Hi all,

I am currently attempting to compile a summary of a series of five psychological experiments, and I am trying to do this using the metafor package. However, I am quite unsure which of the scenarios described in the metafor help pages applies to these data, because it is a repeated measures design, with multiple trials in each condition.

Assume that for every participant, I have a basic contingency table such as this one:

                treatment
                1       2
response        
1               10      20
2               20      10

(if this ASCII version does not work, I have 30 trials in each treatment, and participants give either response 1 or 2; the exact numbers don't matter)
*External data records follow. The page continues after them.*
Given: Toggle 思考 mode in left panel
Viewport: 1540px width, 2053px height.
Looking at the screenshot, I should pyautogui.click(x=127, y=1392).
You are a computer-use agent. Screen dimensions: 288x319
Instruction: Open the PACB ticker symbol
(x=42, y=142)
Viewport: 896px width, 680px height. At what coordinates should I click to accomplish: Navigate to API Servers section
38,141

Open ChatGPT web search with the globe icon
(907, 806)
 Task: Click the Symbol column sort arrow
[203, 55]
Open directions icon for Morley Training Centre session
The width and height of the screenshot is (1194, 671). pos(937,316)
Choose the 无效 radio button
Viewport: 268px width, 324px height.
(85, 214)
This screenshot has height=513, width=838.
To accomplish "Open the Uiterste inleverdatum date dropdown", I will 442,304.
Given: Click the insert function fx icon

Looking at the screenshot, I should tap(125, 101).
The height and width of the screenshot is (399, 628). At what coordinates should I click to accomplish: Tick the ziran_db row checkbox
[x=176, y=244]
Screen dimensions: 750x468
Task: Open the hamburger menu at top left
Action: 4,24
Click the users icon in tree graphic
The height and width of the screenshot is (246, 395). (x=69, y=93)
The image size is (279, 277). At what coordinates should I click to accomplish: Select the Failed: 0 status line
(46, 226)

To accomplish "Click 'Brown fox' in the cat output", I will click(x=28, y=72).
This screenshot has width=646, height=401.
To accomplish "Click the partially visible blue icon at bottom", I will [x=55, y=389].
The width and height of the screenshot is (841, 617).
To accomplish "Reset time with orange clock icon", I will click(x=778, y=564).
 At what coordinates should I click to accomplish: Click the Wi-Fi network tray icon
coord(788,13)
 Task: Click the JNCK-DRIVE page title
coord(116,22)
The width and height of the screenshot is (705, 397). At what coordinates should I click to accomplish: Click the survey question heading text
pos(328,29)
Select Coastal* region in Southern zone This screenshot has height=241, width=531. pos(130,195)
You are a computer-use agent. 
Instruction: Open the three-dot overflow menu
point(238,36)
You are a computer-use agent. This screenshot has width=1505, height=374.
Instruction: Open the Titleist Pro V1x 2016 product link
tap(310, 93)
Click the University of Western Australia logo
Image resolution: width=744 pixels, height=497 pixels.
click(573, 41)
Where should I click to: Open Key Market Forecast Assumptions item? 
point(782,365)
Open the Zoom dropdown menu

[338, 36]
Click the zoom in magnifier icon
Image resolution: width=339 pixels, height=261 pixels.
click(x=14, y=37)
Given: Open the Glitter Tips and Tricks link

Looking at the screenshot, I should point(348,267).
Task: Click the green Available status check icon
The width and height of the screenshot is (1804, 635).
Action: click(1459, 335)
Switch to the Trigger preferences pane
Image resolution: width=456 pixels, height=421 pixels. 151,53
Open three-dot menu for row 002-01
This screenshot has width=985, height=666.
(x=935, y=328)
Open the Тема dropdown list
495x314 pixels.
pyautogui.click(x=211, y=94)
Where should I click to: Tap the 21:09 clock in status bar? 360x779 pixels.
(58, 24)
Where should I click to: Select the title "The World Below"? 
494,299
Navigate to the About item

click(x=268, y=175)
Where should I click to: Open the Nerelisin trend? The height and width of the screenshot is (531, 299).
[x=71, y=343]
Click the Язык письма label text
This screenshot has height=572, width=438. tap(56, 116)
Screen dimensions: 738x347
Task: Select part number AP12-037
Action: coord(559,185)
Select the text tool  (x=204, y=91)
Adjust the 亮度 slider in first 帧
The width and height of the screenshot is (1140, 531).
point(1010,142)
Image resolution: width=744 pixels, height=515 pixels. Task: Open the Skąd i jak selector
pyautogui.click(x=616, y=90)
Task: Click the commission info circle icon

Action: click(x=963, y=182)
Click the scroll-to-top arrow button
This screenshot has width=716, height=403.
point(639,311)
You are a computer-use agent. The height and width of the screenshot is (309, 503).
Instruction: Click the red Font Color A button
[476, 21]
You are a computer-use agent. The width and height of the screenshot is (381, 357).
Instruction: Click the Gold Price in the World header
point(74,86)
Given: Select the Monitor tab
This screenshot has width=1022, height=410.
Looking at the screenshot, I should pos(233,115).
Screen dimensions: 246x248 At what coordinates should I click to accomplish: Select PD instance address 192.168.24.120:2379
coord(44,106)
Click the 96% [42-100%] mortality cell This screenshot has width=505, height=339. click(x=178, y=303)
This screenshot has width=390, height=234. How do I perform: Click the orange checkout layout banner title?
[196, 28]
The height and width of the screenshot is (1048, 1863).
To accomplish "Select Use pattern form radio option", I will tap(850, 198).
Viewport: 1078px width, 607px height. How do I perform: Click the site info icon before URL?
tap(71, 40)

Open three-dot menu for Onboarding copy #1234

The problem that I am trying to solve is how to convert these numbers to an effect size estimate that I can use with metafor.

As far as I understand it, I can only use it to get an effect size for outcomes that are dichotomous; i.e., either 1 or 0 for any subject. However, I have proportion data for every participant.

I have considered and tried these strategies:

1. Base the effect size on within-participant proportion differences. That is, in the table above, the treatment effect would be (20/30)-(10/30) = 1/3; and I would take the M and SD of these values to estimate a study-level effect ("MN" measure in metafor).

2. Use the overall treatment * response contingency table, ignoring the fact that these counts come from different participants ("PHI" or "OR" measures in metafor). In a study with 10 participants, I would get cell counts around 150.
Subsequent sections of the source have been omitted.